Provided entries -
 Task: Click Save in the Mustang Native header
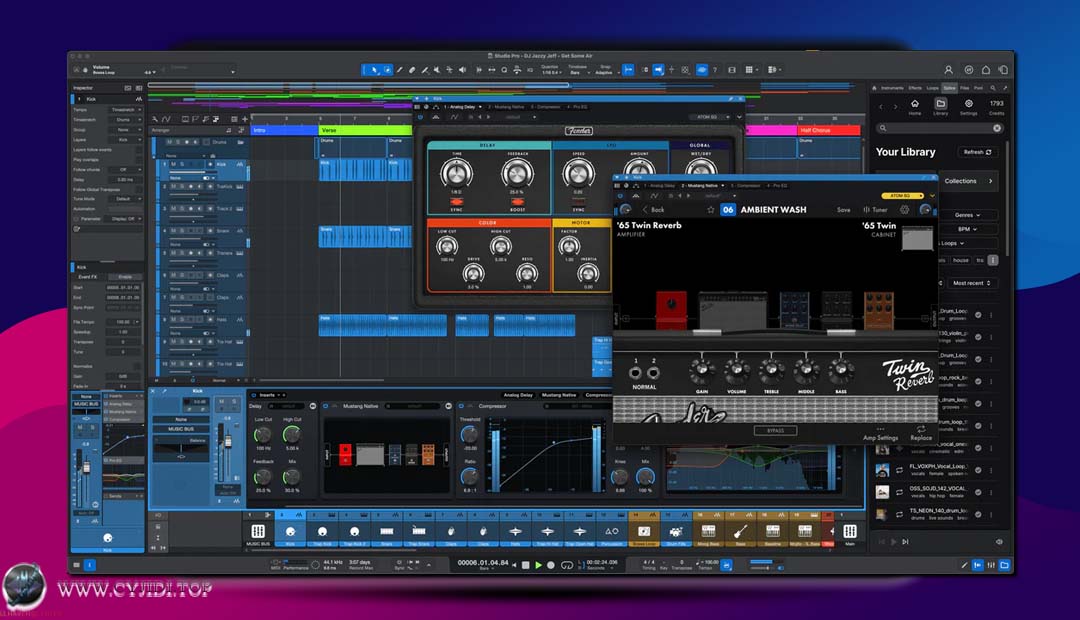pyautogui.click(x=844, y=210)
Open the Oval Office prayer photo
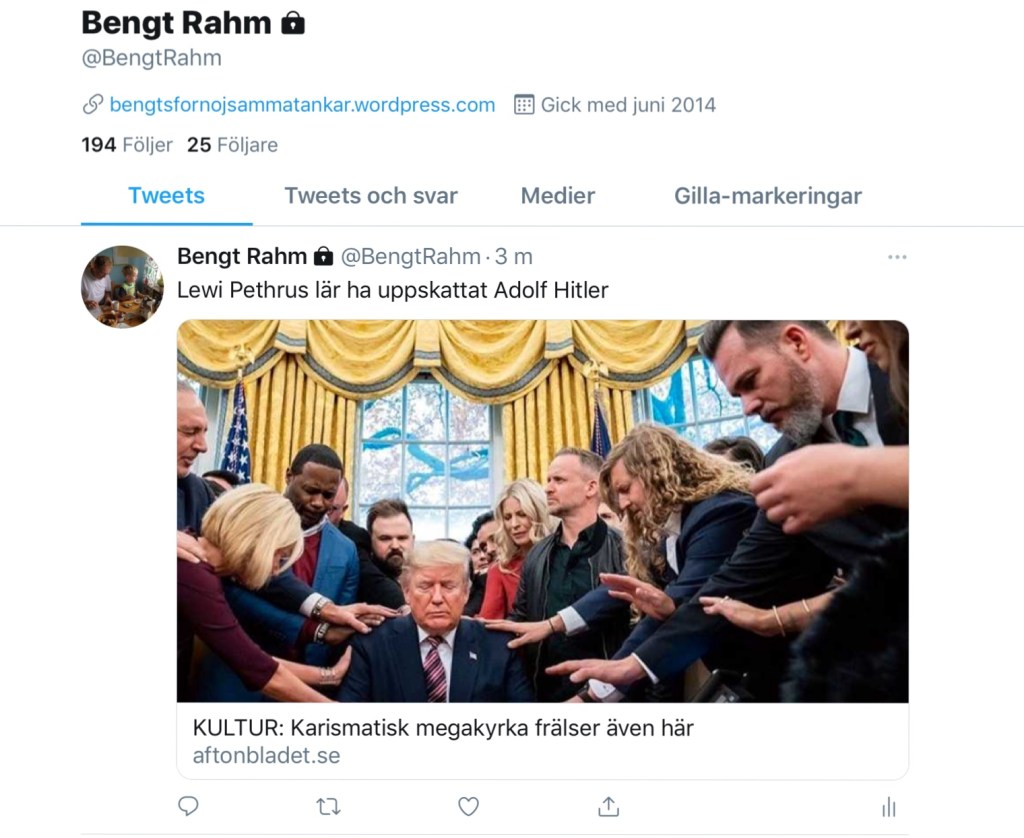 [542, 510]
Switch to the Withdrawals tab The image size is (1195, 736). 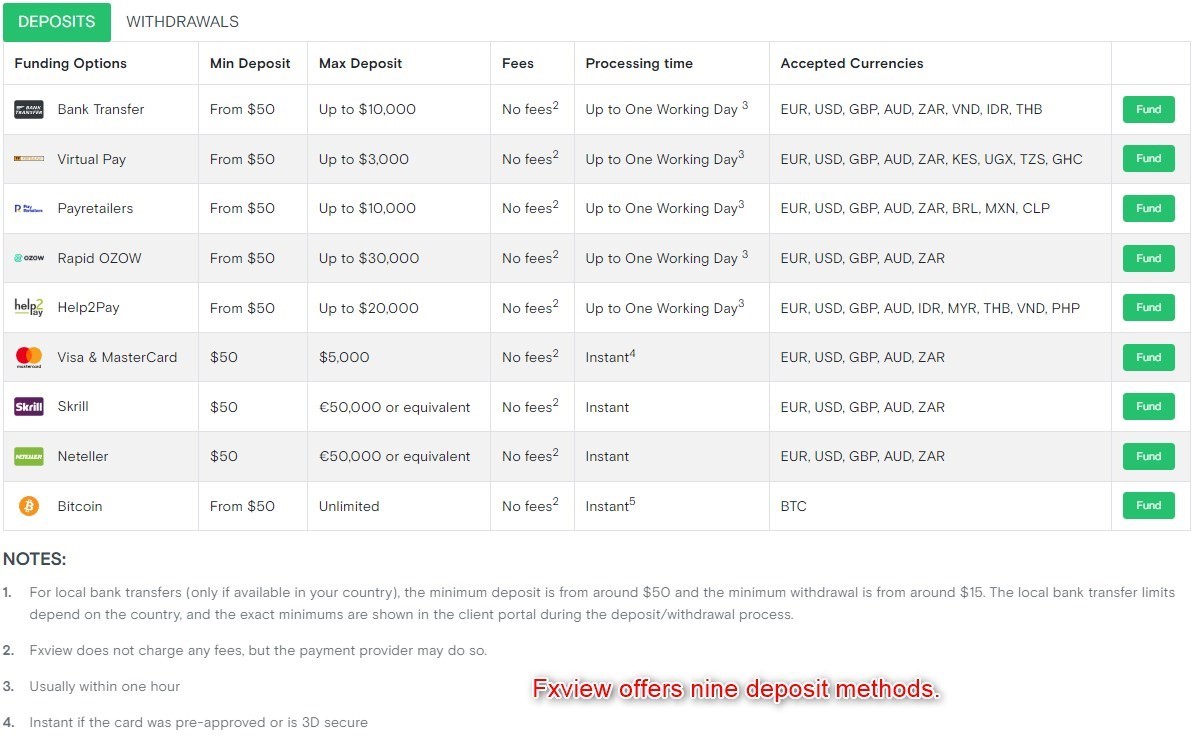(182, 22)
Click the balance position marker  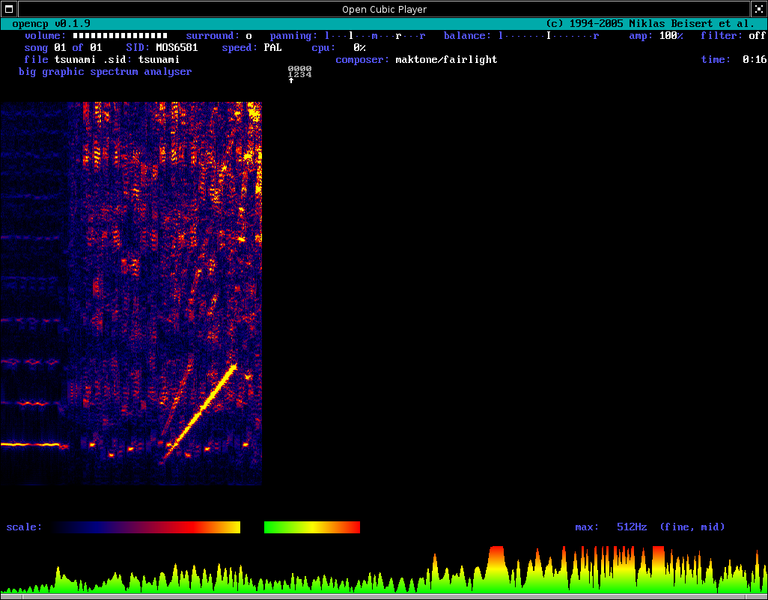(x=549, y=36)
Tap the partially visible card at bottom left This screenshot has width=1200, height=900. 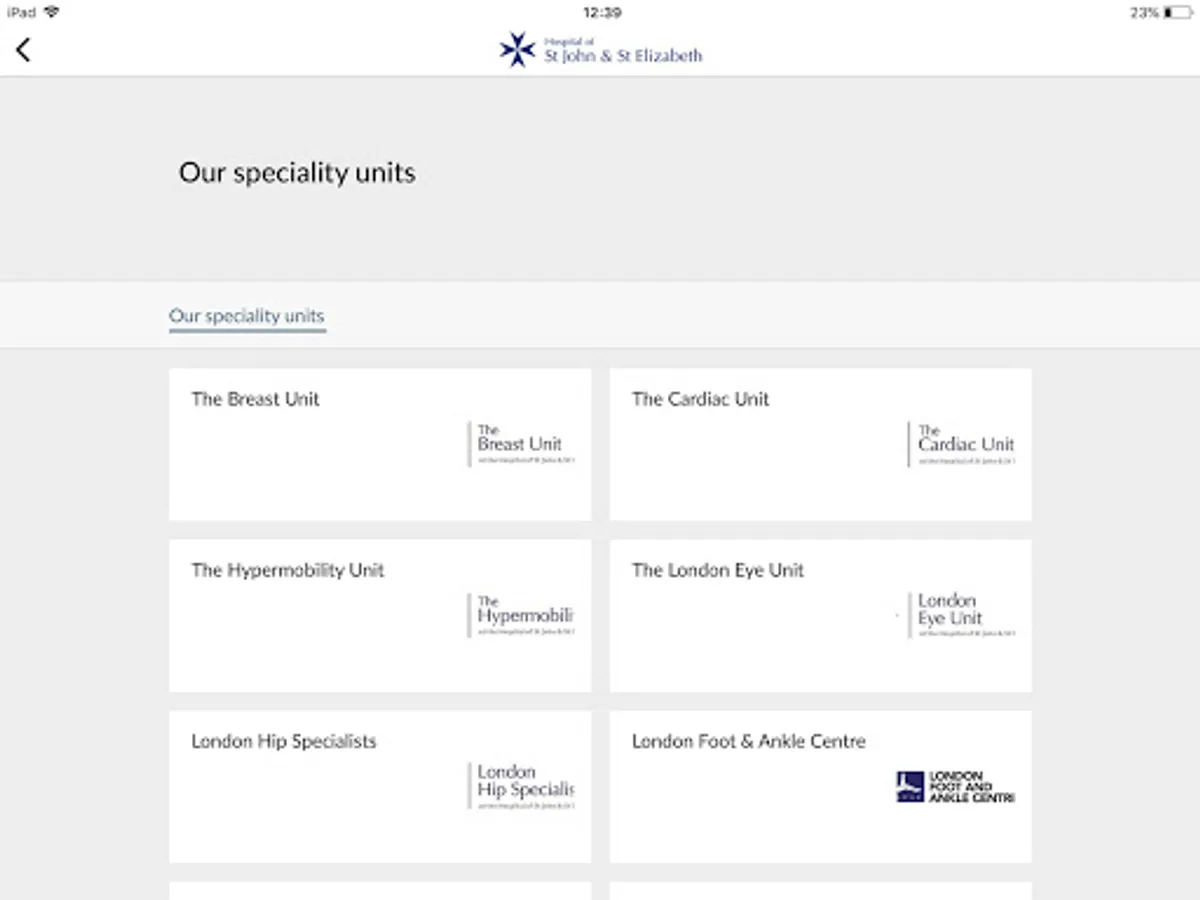(x=380, y=890)
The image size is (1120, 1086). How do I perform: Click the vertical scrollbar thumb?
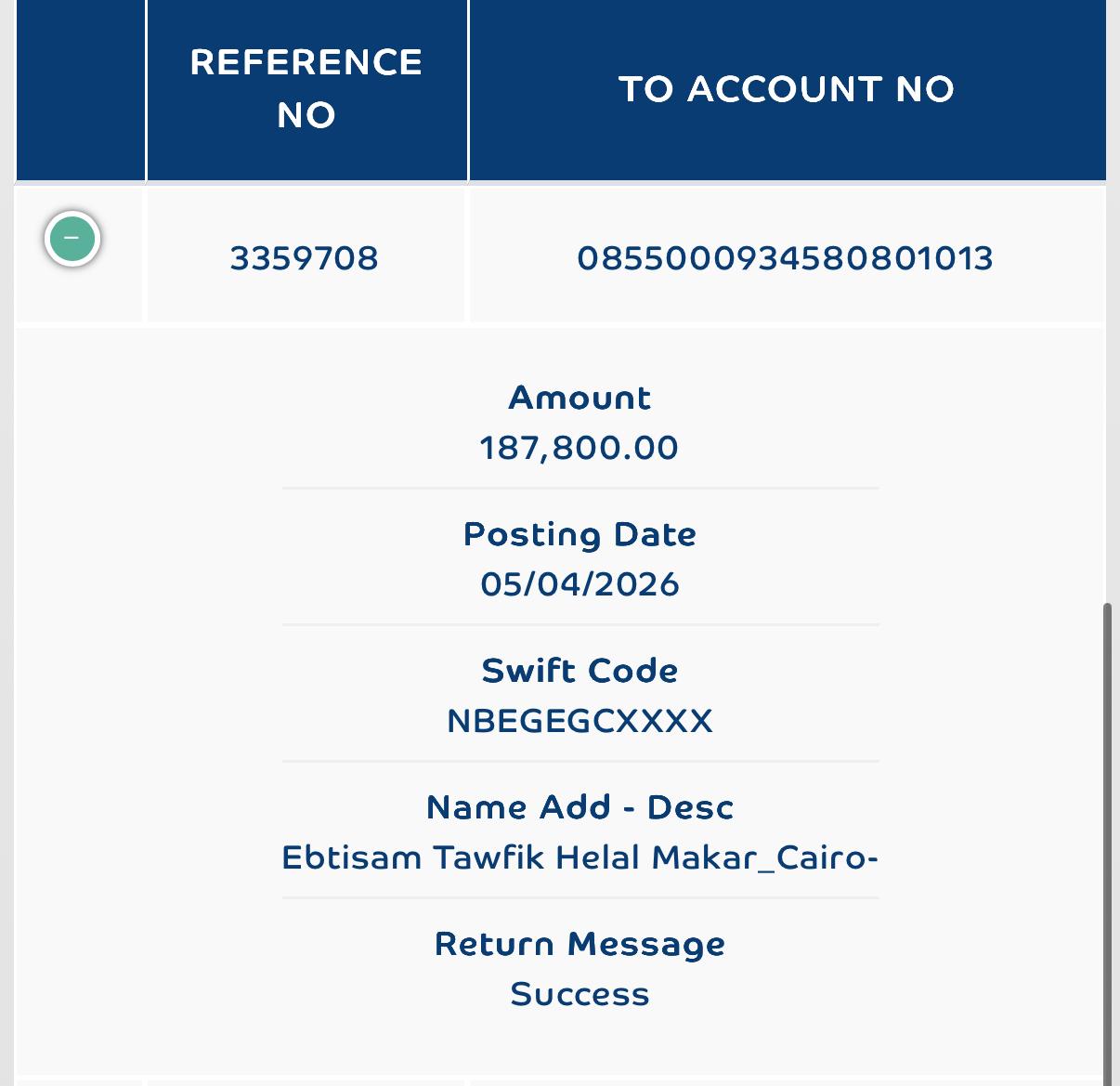tap(1107, 844)
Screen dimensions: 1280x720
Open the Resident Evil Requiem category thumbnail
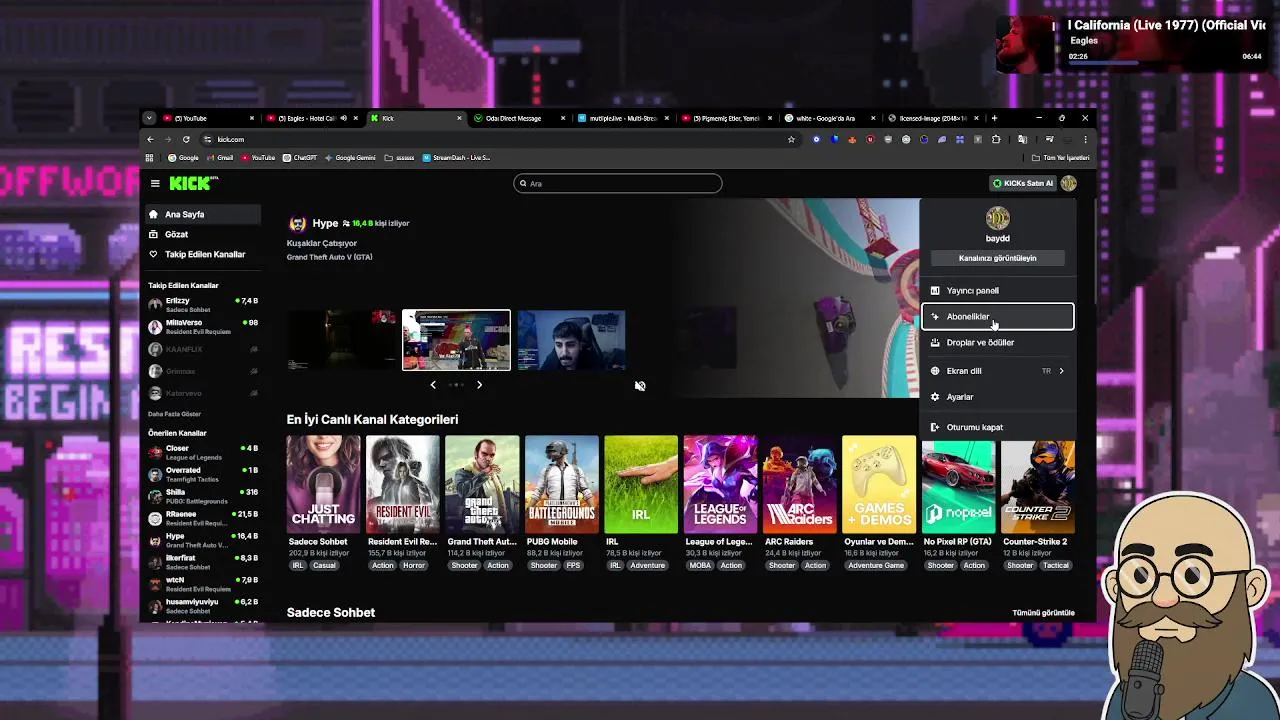coord(402,485)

Task to carry out - Rewrite the lines as a JSON list of strings, one string per line, starting at the line that contains "The image size is (1120, 1086)." and ending at the final line above. Skip blank lines and leave the pictures out.

Response -
[
  "The image size is (1120, 1086). How do I perform: Click the vertical scrollbar thumb?",
  "tap(1107, 844)",
  "Screen dimensions: 1280x720",
  "Open the Resident Evil Requiem category thumbnail",
  "coord(402,485)"
]